5

I have a problem where

import torch
print(torch.cuda_is_available())

will print False, and I can't use the GPU available. I've tried it on conda environment, where I've installed the PyTorch version corresponding to the NVIDIA driver I have. I've also tried it in docker container, where I've done the same. I've tried both of these options on a remote server, but they both failed. I know that I've installed the correct driver versions because I've checked the version with nvcc --version before installing PyTorch, and I've checked the GPU connection with nvidia-smi which displays the GPUs on the machines correctly.

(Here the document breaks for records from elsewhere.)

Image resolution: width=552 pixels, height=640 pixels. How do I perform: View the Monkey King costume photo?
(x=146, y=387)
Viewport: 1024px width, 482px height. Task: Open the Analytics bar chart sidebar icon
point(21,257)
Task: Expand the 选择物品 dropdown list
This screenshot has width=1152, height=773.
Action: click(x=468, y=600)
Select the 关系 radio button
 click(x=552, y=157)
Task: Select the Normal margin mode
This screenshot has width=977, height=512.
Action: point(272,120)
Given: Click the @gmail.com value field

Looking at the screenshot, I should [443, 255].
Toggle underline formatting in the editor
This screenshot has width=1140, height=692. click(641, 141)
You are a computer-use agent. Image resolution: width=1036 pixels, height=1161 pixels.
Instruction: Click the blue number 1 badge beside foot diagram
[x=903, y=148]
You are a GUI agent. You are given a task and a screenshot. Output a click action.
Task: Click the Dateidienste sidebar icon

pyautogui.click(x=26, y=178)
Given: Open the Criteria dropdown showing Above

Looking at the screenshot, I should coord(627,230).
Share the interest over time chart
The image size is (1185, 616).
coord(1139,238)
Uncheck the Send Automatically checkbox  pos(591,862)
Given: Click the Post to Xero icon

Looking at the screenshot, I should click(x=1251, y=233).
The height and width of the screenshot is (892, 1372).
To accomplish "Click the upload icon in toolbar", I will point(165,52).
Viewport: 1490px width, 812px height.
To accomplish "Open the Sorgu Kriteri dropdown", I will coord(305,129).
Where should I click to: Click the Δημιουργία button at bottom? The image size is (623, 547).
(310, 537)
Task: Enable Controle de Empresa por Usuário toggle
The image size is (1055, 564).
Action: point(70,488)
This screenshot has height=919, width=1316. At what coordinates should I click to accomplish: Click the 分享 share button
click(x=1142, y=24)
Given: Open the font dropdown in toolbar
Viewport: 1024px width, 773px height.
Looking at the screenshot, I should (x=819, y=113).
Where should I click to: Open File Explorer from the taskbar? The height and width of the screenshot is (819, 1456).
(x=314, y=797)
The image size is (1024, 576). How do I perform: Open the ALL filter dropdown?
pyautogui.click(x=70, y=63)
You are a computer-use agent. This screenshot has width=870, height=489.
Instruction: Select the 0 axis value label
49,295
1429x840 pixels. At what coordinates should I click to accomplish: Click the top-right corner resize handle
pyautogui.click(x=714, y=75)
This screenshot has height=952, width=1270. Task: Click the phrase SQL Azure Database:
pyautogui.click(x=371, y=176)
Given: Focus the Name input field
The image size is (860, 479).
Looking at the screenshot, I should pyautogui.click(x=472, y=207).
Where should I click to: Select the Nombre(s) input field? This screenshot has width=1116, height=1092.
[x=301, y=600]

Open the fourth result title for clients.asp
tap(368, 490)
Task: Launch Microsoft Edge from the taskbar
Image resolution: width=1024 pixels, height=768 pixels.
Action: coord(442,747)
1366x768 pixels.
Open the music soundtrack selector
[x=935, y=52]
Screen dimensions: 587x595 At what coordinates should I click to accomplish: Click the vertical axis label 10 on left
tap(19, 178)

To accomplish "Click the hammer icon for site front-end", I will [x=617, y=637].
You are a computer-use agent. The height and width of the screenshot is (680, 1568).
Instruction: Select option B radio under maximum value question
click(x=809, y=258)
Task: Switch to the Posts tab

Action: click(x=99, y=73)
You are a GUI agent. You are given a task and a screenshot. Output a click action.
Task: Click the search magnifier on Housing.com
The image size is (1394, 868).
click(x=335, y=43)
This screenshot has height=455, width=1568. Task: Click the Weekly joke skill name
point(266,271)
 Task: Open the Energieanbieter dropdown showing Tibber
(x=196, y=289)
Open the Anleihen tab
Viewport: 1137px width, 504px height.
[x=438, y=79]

Also, I've checked this post and tried exporting CUDA_VISIBLE_DEVICES, but had no luck.

On the server I have NVIDIA V100 GPUs with CUDA version 10.0 (for conda environment) and version 10.2 on a docker container I've built. Any help or push in the right direction would be greatly appreciated. Thanks!

WannabeArchitect
  • 1,058
  • 2
  • 11
  • 22
  • 1
    Which version of PyTorch did you try to use? What is your `nvidia-smi` output? – Berriel Jul 04 '20 at 13:53
  • @Berriel `nvidia-smi` output is too long to write here. It's basically 8 NVIDIA V100 GPUs, from #0 to #7. The normal stuff I think you would see on other `nvidia-smi` outputs. For the conda environment with CUDA 10.0, it says `torch.__version__` is `1.4.0` and for the docker container with CUDA 10.2, it says `torch.__version__` is `1.5.0a0+8f84ded`... I'm assuming that's `1.5.0` – WannabeArchitect Jul 04 '20 at 14:00
  • 1
    The relevant part of the `nvidia-smi` would be the header :) nvidia driver version, basically. If the driver is compatible, it should work. BTW, the cuda version of the docker or your system are kind of irrelevant, because PyTorch is delivered with its own cuda. – Berriel Jul 04 '20 at 14:05
  • @Berriel They both say Driver Version 410.129 and CUDA Version 10.0. Just out of curiosity, if my CUDA version doesn't matter, why do I have to choose which CUDA version I'm using when I get the download links from places like https://pytorch.org/? – WannabeArchitect Jul 04 '20 at 14:07
  • Because it is easier to point out CUDA versions than NVIDIA driver compatibility :) Can you post the `torch.version.cuda` of both your conda and docker envs? With this driver, only PyTorch with cuda < 10.1 will work. – Berriel Jul 04 '20 at 14:19
  • @Berriel for docker it is 10.2 and for conda it is 10.0... I'm guessing I should try changing the version for docker and see if it works? – WannabeArchitect Jul 04 '20 at 14:33
  • 1
    Yes 10.2 won't work with that driver version, but your conda env should be working. Try to install PyTorch for 9.2 just in case. Consider asking a sudo user (if you're not) to update the driver as well. Those V100s can benefit from newer cuda versions. – Berriel Jul 04 '20 at 14:53

1 Answers1

-2

For anyone else having this problem, it turned out my server manager has not updated the drivers for the server.

I switched to a different server, installed anaconda and things started working like it should, i.e., torch.cuda.is_available() returns True after setting up a fresh environment.

WannabeArchitect
  • 1,058
  • 2
  • 11
  • 22